Publicado em : 02/08/17

Ford EcoSport 2018 aposta em conjunto mecânico e conectividade para resgatar o brilho do passado




Do: Primeira Marcha

Se há algum automóvel moderno que pode reivindicar a “criação” de um segmento no Brasil, esse carro é o Ecosport. Lançado em 2003, a primeira geração do modelo abriu os caminhos para os utilitários esportivos compactos, que cada vez mais dominam as vendas e as ruas de todo o país. No entanto, a concorrência nasceu, cresceu e engoliu o exemplar da Ford (hoje, é o quarto mais vendido). Para retomar o espaço perdido, a marca tratou de dar uma “respirada” no utilitário em sua linha 2018.


Apesar do visual bastante semelhante ao da reestilização de 2012, o Eco aposta em tecnologia para reconquistar seu público. Serão três versões (SE, Freestyle e Titanium) com preços entre R$73.990 e R$93.990. O trem de força também foi renovado: agora são duas opções inéditas de motor. Para as versões de entrada, um 1.5 de três cilindros e 137 cv substitui o antigo 1.6, de 115 cv. É a primeira vez que esse motor será utilizado no Brasil.
O projeto é moderno e utiliza bloco em alumínio, comando duplo variável, coletor de escape integrado ao cabeçote, válvulas com tuchos hidráulicos e balancins roletados.
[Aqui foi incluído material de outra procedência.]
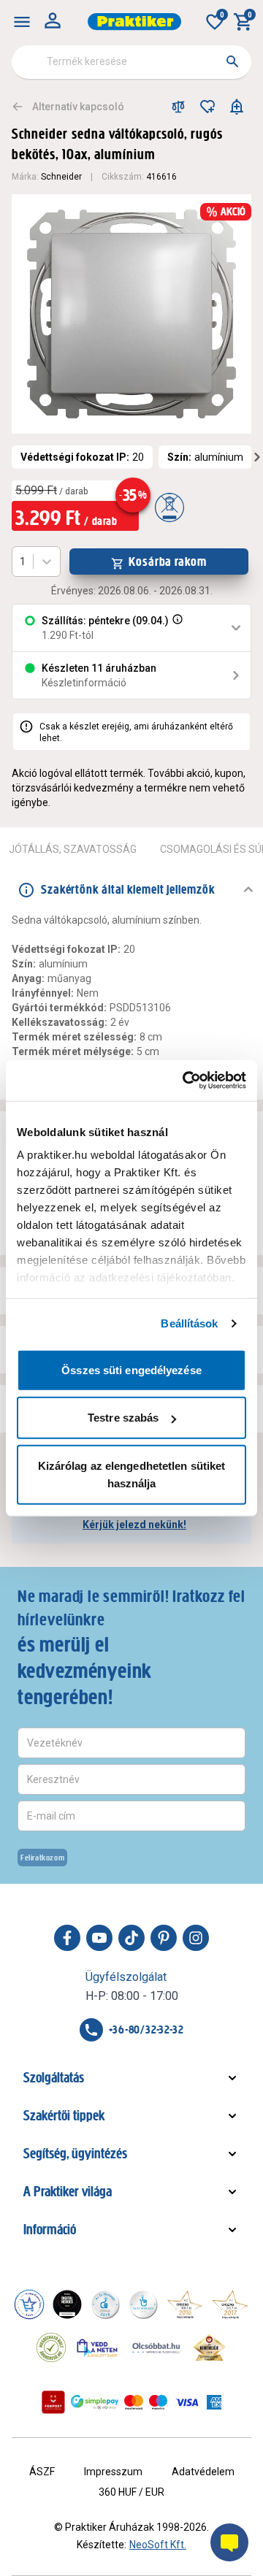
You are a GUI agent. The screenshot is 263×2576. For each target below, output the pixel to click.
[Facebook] (67, 1938)
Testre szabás (123, 1417)
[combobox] (131, 62)
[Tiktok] (131, 1938)
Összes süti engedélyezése (131, 1369)
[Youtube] (99, 1938)
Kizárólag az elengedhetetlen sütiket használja (132, 1474)
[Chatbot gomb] (229, 2542)
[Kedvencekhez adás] (207, 106)
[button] (176, 628)
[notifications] (236, 106)
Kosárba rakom (168, 561)
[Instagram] (196, 1938)
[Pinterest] (163, 1938)
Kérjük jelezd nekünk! (134, 1524)
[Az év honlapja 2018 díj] (105, 2304)
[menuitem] (22, 22)
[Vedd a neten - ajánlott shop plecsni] (98, 2347)
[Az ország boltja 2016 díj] (185, 2304)
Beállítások (189, 1323)
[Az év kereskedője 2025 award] (209, 2347)
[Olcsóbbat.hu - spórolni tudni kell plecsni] (157, 2347)
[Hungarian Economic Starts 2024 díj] (29, 2304)
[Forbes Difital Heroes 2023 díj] (67, 2304)
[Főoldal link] (134, 21)
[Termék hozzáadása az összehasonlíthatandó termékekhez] (178, 106)
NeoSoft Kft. (157, 2544)
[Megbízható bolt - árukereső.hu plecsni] (51, 2347)
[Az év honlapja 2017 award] (230, 2304)
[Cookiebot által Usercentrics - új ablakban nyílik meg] (185, 1080)
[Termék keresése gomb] (232, 61)
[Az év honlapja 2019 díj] (143, 2304)
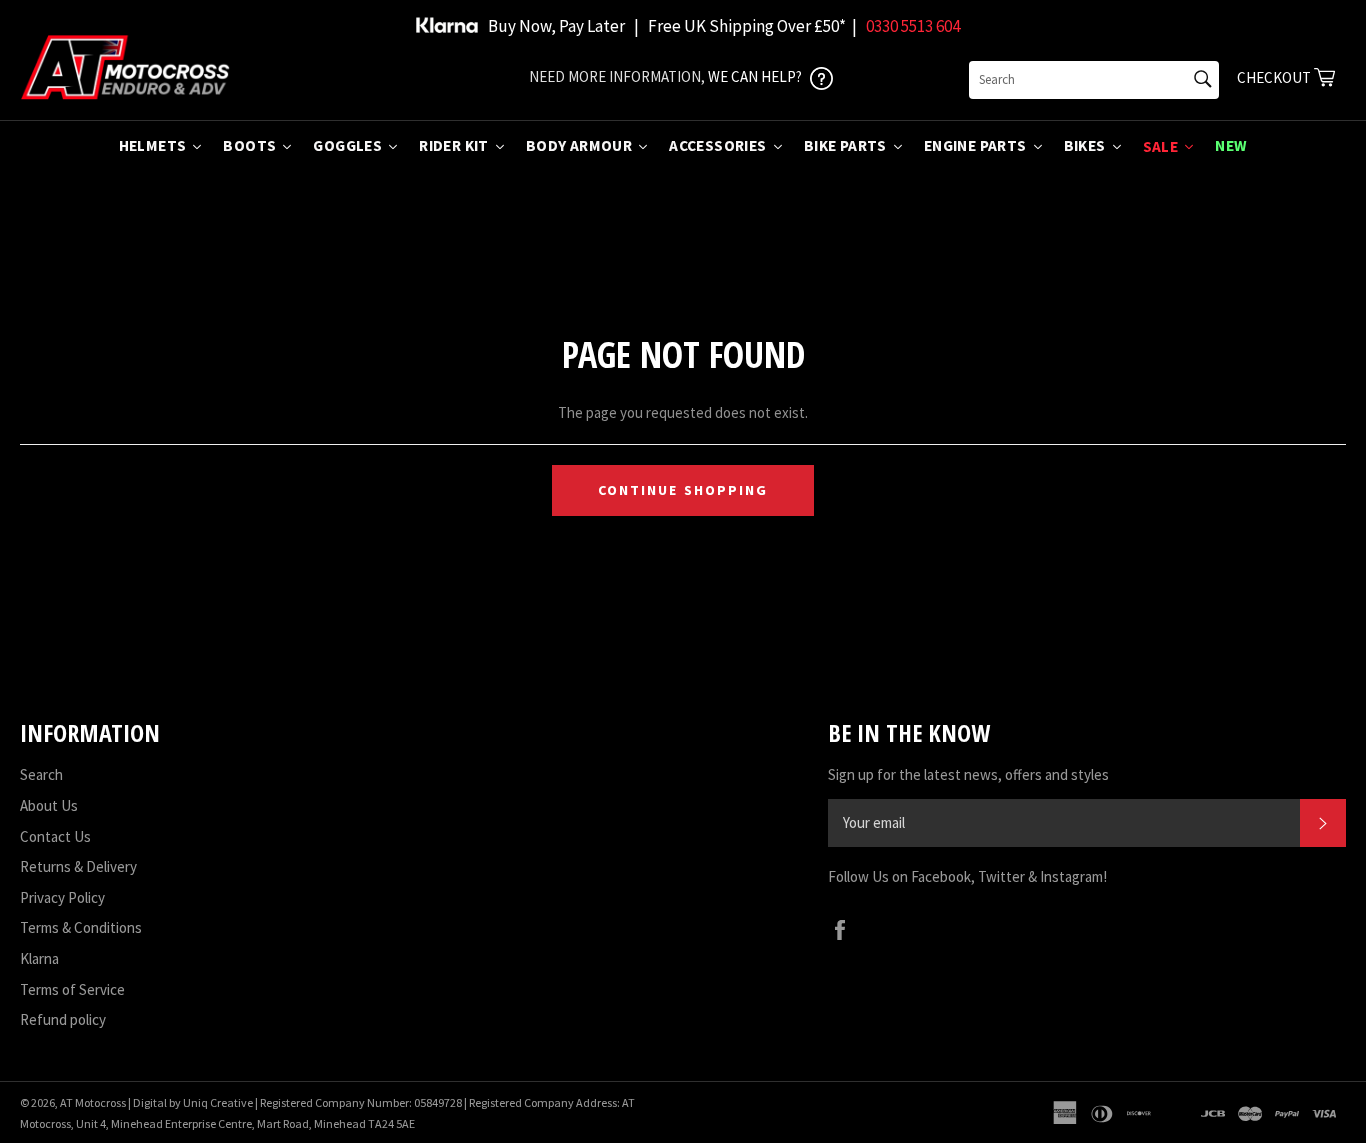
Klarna (39, 958)
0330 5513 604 (913, 26)
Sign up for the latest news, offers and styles (968, 774)
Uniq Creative (218, 1102)
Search (41, 774)
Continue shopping (683, 490)
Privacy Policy (62, 897)
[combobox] (1094, 80)
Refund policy (63, 1019)
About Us (49, 805)
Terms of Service (72, 989)
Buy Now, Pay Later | (563, 26)
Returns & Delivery (78, 866)
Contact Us (55, 836)
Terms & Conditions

Para reduzir o nível de vibração, típica em motores tricilíndricos, a Ford lança mão de um eixo balanceiro com mancal hidrodinâmico.

O motor da versão topo de linha também é novo, mas não inédito. Trata-se do mesmo 2.0 de injeção direta que equipa o Focus, capaz de entregar até 176 cv. Com isso, o Ecosport passa a ser o mais potente do segmento. Tem mais: o câmbio automático de seis marchas substitui o PowerShift de dupla embreagem e oferece trocas por borboletas. Há ainda a opção de caixa manual de cinco.


Se a aparência externa não mudou muito, o mesmo não se pode falar do interior. O painel é totalmente novo, com destaque para a tela de oito polegadas da central multimídia, algo que o modelo anterior pecava em relação ao seus concorrentes. O acabamento também foi modificado, com boa parte das peças revestida de material macio ao toque.

O quadro de instrumentos é outra novidade e agora tem visualização mais fácil e clara. Uma telinha de 4,2 polegadas colorida faz a tarefa de computador de bordo e ajuda nesse quesito de exibir informações no veículo. O sistema de conectividade Sync 3 da Ford – já utilizado no Focus e no Fusion – começa a ser utilizado no Ecosport e traz compatibilidade com Apple Car Play e Android Auto. Além disso, duas tomadas USB no console central ajudam a conectar ou carregar gadgets. Vale destacar que ambas têm amperagem mais alta do que as portas USB’s comuns. Desta forma, conseguem carregar dispositivos mais rapidamente.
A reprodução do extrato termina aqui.